EXERCISE GOAL: Return the data below exactly, minus the pictures.

MATERIAL PROVIDED:
+++

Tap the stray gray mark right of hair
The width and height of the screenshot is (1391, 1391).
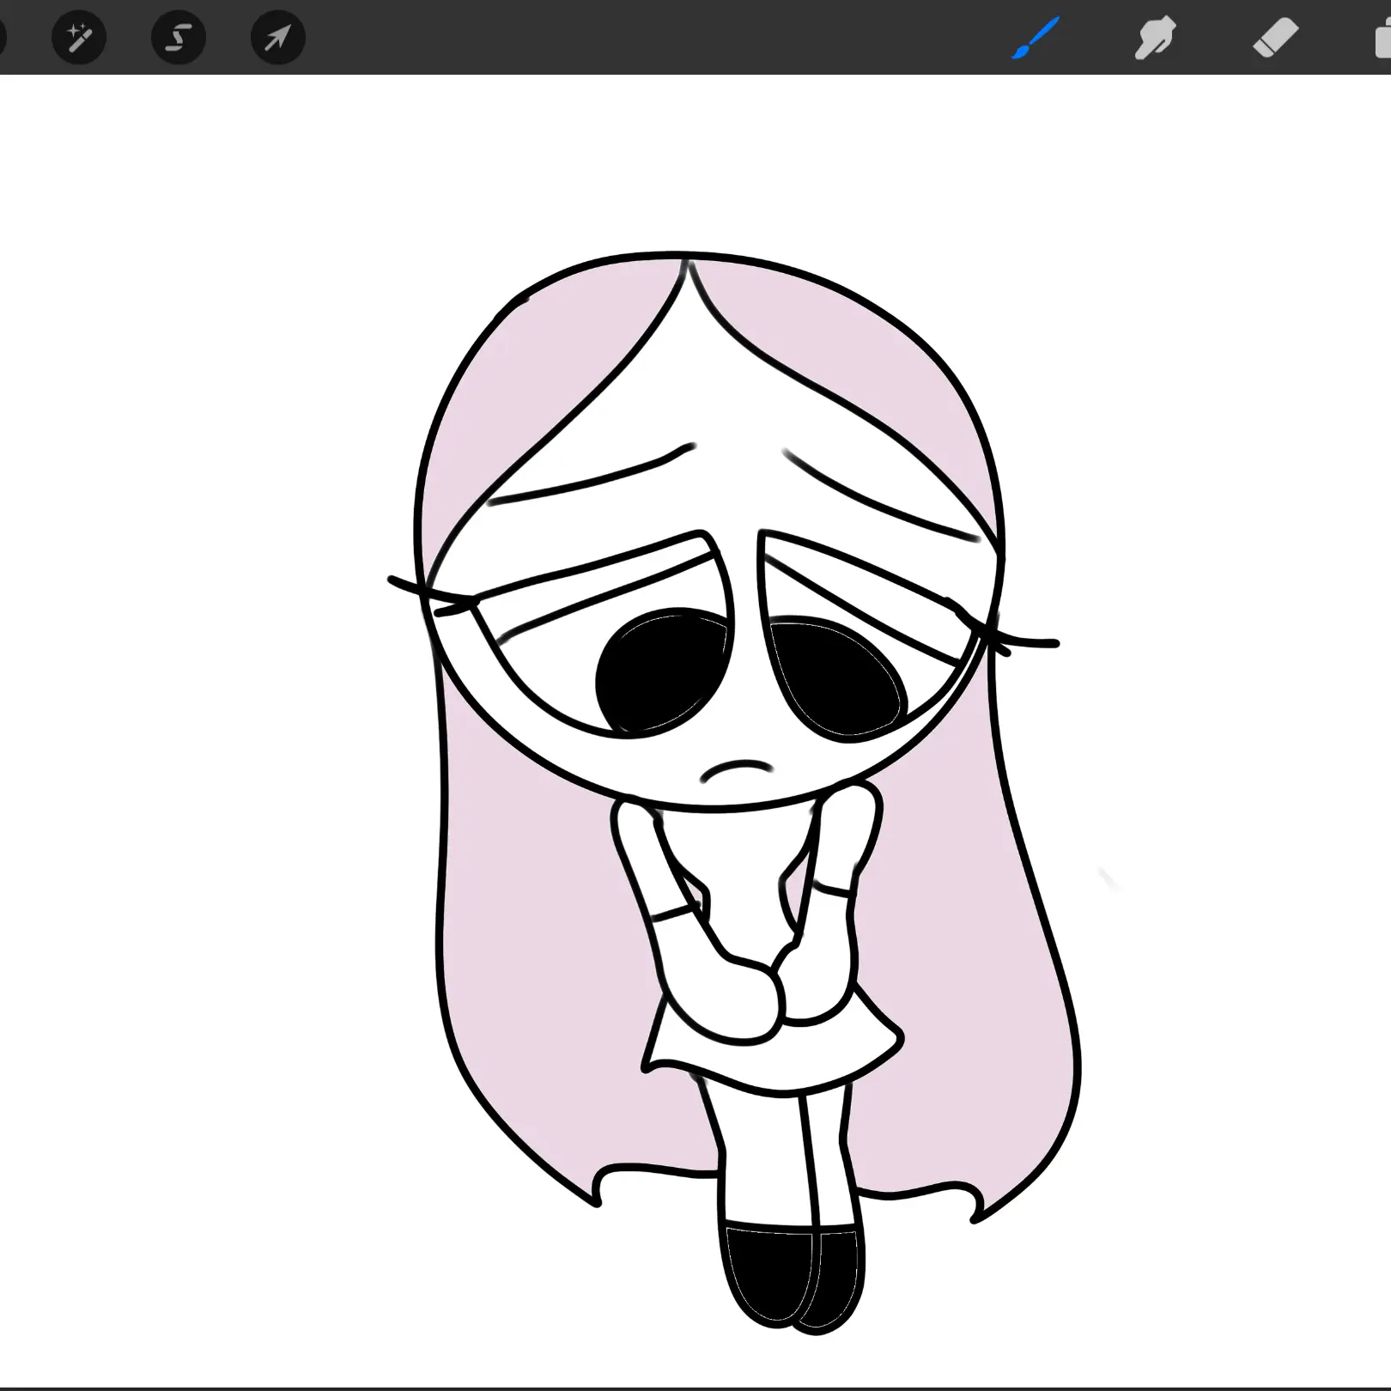point(1108,879)
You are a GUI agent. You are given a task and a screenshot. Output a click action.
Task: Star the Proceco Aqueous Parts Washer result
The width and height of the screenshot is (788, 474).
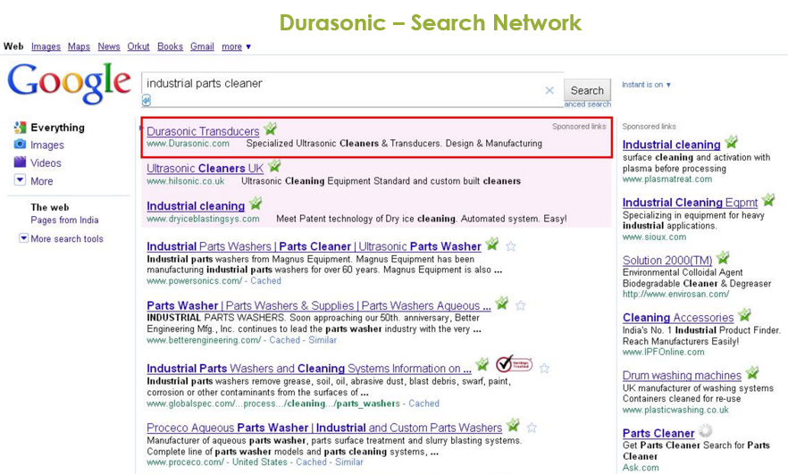click(531, 428)
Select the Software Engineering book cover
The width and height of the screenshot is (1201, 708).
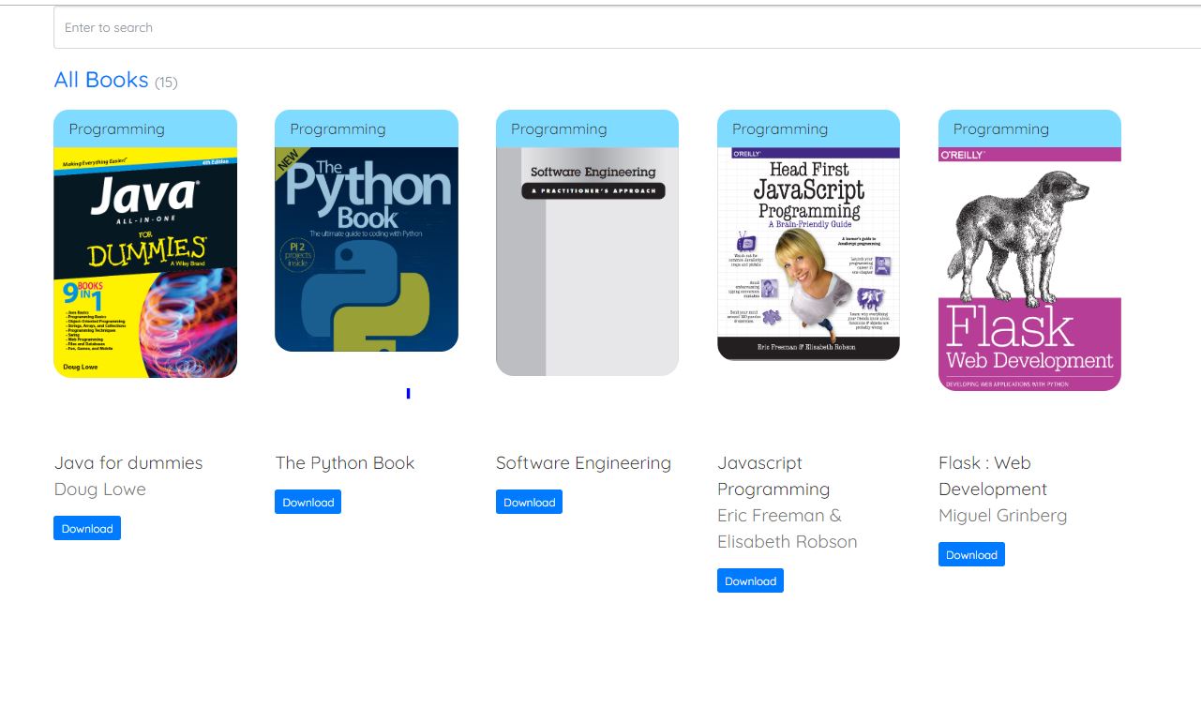[587, 261]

+++

ANSWER SPACE:
Tap the stray gray mark right of hair
The width and height of the screenshot is (1391, 1391).
point(1108,879)
You are a GUI agent. You are given a task and a screenshot. Output a click action.
Task: Star the Proceco Aqueous Parts Washer result
The width and height of the screenshot is (788, 474).
click(531, 428)
Select the Software Engineering book cover
The width and height of the screenshot is (1201, 708).
[587, 261]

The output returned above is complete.